Insurer Giants in Americas Court Aussie Firms for Debt DealsBy and
TIAA is keen on Australian efforts to privatize infrastructure
Manulife Financial has accelerated some Australia investments
Australian companies hunting for bespoke debt deals are finding willing lenders in the Americas, where low interest rates have prompted investors to venture further abroad for yield.
With 39 percent of the world’s bonds yielding less than 1 percent, North American insurers thirsty for income are ramping up their lending to companies Down Under looking for longer-dated debt that may be hard to secure in public bond markets. Insurance firms such as TIAA, with $938 billion in assets, are drawn to Australia’s stable economy and opportunities to help fund companies across sectors such as infrastructure and property.

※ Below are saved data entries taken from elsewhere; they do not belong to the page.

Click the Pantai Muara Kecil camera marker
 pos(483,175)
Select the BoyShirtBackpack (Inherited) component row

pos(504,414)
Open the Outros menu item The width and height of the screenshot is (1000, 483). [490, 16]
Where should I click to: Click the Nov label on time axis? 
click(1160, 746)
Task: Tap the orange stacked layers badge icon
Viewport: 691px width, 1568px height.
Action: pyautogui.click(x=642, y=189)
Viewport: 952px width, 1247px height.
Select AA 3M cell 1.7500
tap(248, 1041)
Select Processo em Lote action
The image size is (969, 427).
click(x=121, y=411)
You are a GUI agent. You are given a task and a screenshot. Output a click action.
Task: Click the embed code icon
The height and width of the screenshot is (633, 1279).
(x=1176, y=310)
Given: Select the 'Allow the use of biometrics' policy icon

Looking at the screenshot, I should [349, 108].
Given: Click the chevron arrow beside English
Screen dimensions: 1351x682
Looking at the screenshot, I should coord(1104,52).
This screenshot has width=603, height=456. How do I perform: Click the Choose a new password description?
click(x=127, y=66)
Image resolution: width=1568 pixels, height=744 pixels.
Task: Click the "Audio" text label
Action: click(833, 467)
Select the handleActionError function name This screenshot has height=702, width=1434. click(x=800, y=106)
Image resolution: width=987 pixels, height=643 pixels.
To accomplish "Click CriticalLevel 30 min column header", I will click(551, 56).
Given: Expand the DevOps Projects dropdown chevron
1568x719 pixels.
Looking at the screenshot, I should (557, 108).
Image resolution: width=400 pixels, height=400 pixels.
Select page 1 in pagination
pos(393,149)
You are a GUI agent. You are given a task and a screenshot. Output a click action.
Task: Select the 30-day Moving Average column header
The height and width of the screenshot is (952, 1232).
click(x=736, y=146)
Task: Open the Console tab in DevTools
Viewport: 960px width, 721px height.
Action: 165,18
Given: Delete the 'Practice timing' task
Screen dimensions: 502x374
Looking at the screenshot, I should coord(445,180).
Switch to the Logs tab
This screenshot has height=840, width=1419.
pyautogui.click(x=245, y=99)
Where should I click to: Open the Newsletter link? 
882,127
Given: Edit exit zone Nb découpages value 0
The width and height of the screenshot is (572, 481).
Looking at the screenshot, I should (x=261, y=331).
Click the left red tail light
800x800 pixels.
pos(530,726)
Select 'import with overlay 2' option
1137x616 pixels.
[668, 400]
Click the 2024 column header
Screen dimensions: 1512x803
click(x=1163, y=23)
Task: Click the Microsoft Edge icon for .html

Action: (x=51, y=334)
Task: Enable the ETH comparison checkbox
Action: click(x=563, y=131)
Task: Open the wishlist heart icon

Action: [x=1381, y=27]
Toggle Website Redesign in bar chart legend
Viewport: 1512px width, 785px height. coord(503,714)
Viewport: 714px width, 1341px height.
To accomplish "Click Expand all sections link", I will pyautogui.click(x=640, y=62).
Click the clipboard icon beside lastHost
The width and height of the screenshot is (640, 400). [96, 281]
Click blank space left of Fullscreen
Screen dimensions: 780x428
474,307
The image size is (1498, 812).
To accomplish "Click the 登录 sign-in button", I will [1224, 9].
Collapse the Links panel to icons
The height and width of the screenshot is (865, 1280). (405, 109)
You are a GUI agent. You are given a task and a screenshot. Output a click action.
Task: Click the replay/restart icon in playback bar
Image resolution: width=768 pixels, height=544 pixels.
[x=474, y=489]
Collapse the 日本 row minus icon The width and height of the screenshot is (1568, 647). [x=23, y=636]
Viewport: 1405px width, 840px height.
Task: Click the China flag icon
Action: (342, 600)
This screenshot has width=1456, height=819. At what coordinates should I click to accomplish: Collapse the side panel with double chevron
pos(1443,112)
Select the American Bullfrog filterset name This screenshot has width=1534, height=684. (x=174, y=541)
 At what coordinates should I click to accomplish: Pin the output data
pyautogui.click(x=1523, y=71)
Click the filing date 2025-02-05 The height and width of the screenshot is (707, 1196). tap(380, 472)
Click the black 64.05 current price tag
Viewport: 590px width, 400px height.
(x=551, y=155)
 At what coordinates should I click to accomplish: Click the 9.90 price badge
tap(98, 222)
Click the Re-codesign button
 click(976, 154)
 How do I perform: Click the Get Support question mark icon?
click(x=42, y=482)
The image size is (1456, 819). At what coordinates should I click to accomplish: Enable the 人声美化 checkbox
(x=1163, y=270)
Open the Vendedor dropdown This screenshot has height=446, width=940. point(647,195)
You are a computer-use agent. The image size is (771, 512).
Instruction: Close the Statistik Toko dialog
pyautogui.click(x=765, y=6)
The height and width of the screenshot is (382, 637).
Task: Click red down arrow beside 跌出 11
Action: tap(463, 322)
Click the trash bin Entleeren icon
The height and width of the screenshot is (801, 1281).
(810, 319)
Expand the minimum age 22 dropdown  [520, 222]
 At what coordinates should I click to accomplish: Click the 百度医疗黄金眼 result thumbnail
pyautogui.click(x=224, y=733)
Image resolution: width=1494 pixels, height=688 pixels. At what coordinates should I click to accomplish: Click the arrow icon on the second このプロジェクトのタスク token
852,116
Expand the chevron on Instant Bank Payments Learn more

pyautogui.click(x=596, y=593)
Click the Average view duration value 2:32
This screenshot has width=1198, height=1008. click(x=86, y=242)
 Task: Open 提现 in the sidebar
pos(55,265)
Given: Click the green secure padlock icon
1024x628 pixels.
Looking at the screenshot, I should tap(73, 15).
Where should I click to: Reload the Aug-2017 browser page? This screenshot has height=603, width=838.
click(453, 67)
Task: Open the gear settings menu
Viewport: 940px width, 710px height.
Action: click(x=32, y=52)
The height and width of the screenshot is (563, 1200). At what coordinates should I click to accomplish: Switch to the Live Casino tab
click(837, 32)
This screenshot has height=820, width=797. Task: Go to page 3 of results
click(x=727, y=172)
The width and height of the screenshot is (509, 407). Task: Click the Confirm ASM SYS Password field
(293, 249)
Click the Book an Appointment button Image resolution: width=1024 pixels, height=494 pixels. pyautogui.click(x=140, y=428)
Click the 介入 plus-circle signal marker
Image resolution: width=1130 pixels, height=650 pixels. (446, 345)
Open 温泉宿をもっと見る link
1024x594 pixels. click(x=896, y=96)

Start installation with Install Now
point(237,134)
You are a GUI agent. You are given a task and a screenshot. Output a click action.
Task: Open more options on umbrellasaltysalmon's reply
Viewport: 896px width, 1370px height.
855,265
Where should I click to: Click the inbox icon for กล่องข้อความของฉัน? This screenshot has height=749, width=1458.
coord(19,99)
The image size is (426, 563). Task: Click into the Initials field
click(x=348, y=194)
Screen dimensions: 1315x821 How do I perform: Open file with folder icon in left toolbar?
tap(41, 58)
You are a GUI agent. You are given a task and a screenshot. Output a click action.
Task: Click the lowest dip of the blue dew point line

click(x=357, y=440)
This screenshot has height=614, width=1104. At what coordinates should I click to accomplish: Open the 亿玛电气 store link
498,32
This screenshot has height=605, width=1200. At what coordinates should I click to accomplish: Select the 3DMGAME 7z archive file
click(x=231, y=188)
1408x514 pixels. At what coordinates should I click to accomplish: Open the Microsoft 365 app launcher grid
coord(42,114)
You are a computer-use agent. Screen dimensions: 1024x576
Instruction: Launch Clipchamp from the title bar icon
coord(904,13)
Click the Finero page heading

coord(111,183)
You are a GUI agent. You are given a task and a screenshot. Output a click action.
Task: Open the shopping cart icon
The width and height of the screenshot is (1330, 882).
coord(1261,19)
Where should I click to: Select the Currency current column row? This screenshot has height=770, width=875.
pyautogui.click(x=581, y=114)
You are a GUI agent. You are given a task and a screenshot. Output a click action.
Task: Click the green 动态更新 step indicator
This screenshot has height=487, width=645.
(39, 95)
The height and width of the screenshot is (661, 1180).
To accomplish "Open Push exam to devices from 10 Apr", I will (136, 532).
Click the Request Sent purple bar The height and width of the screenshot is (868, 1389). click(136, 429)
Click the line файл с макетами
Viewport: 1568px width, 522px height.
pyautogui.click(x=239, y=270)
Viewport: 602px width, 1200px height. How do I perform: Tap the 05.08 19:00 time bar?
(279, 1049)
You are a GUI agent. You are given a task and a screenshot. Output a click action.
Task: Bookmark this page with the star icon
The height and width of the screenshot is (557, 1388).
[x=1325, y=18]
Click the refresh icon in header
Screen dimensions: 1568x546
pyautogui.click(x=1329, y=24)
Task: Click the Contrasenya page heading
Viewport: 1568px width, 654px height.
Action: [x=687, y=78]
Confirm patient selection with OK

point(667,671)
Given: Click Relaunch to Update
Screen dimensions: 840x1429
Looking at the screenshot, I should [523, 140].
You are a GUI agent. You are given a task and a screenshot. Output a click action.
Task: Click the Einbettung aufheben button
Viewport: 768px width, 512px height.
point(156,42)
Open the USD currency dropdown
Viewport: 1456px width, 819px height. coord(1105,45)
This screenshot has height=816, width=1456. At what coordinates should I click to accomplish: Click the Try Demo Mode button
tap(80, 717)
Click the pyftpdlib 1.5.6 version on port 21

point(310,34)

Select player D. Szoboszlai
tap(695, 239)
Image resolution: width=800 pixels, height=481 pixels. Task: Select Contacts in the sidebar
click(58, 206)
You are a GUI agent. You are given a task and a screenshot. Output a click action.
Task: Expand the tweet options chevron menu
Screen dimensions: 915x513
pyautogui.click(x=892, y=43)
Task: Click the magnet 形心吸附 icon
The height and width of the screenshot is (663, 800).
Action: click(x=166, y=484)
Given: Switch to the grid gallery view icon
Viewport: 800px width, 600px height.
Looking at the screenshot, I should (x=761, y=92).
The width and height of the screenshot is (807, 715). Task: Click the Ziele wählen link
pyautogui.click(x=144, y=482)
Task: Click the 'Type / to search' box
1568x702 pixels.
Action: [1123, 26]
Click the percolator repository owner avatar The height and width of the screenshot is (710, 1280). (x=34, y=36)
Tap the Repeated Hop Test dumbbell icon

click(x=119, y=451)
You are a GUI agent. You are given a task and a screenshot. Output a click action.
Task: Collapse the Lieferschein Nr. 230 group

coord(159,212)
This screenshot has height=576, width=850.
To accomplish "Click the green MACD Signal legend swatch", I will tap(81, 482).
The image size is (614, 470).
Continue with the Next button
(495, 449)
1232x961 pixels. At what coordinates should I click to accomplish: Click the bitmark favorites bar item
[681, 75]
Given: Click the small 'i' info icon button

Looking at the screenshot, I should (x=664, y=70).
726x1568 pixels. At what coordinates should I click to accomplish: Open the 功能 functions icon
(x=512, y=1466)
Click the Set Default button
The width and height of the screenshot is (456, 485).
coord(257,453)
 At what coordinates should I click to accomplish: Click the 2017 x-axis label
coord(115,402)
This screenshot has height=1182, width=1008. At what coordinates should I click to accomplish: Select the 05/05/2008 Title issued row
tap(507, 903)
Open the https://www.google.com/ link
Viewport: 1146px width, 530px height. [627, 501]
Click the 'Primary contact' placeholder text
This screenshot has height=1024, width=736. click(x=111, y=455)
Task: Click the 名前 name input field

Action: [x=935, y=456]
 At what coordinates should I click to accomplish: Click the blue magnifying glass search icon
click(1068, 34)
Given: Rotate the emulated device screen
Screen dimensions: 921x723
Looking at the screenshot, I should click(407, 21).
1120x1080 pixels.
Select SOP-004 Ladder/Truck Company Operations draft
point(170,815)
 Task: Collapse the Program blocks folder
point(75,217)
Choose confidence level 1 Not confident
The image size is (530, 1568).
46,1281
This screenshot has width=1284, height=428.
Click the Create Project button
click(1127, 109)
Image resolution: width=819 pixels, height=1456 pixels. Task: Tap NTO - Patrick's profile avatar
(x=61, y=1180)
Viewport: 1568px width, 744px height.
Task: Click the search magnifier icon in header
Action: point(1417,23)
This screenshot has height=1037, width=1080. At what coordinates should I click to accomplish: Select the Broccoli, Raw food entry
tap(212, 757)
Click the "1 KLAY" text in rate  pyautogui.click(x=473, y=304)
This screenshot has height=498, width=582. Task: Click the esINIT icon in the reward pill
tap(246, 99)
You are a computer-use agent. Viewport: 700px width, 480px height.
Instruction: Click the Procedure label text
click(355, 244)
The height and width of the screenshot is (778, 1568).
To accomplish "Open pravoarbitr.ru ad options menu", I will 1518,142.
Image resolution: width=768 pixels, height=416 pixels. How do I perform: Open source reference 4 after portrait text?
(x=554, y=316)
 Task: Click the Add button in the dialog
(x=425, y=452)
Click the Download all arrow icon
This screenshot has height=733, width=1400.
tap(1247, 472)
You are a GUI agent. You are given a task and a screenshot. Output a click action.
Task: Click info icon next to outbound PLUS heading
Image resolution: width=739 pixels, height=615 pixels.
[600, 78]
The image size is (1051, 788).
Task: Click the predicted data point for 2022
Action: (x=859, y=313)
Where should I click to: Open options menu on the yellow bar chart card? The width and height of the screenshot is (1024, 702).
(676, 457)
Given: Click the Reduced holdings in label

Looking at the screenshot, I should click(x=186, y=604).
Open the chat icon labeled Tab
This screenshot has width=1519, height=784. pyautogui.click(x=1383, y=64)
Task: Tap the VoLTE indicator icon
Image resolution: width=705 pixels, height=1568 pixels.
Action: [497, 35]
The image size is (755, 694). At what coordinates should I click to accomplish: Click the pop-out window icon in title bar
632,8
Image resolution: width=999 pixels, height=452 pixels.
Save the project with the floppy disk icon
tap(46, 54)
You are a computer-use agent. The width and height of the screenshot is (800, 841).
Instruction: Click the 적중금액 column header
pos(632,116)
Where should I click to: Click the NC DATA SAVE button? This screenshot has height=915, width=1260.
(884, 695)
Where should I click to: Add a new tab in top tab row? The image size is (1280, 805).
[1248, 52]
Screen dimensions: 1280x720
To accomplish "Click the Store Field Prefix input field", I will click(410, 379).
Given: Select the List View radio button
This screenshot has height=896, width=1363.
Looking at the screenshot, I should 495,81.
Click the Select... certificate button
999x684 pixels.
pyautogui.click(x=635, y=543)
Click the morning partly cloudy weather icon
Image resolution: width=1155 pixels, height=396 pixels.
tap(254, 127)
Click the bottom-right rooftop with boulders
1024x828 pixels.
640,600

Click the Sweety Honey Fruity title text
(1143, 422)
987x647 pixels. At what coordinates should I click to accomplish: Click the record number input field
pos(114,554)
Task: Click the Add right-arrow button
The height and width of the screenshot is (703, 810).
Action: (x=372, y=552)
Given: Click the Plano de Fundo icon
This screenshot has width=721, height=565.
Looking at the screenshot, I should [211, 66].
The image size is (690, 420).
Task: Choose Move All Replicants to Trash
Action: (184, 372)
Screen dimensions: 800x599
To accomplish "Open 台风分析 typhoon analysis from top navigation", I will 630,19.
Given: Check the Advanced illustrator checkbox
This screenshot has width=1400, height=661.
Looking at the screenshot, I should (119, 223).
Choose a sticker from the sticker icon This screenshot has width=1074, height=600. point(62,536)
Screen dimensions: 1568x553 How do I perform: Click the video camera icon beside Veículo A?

“Even with the challenges in the mining and commodities sectors, the fact it’s still going well speaks well about the underlying resilience of the economy,” said Chris Miller, who helps manage the firm’s private debt portfolio. New York-based TIAA, known for providing insurance to teachers, is “keen on Australia’s efforts to privatize a lot of its infrastructure assets,” especially essential projects such as toll roads and airports, he said.
Miller joins a growing number of asset managers seeking avenues to park their funds as average bond yields around the world slid to 1.5 percent from 2 percent five years ago. Debt issued by firms in Australia, a nation that has enjoyed 26 years of economic growth without a recession, is appealing to life insurance groups with trillions of dollars to deploy as they seek income to match insurance liabilities.
Australian companies have borrowed $5 billion through the U.S. private bond market so far this financial year compared with $3 billion in the same period in 2016, according to Simon Ling, managing director of debt markets at Commonwealth Bank of Australia. New entrants are coming from “all across the board,” he said.
Australia’s largest toll road operator Transurban Group priced A$200 million of notes in the U.S. private bond market in May, while real estate trusts including Growthpoint Properties Australia and Charter Hall have tapped the market this year. Biotechnology group CSL Ltd. also completed a $550 million raising October last year.
North American insurers looking for diversification are keen on Australian corporate debt even as President Donald Trump promises to spend on infrastructure upgrades in the U.S.
Manulife Financial Corp., Canada’s biggest insurer, has quickened the pace of its private debt investments in Australia, according to Ken Cha, a Hong Kong-based senior managing director at Manulife Asset Management.
“We have an Australian dollar balance sheet that we’ve been actively utilizing to make investments,” Cha said. “It’s only been in the last three or four years that that’s really been growing, and it’s growing at a very fast pace.”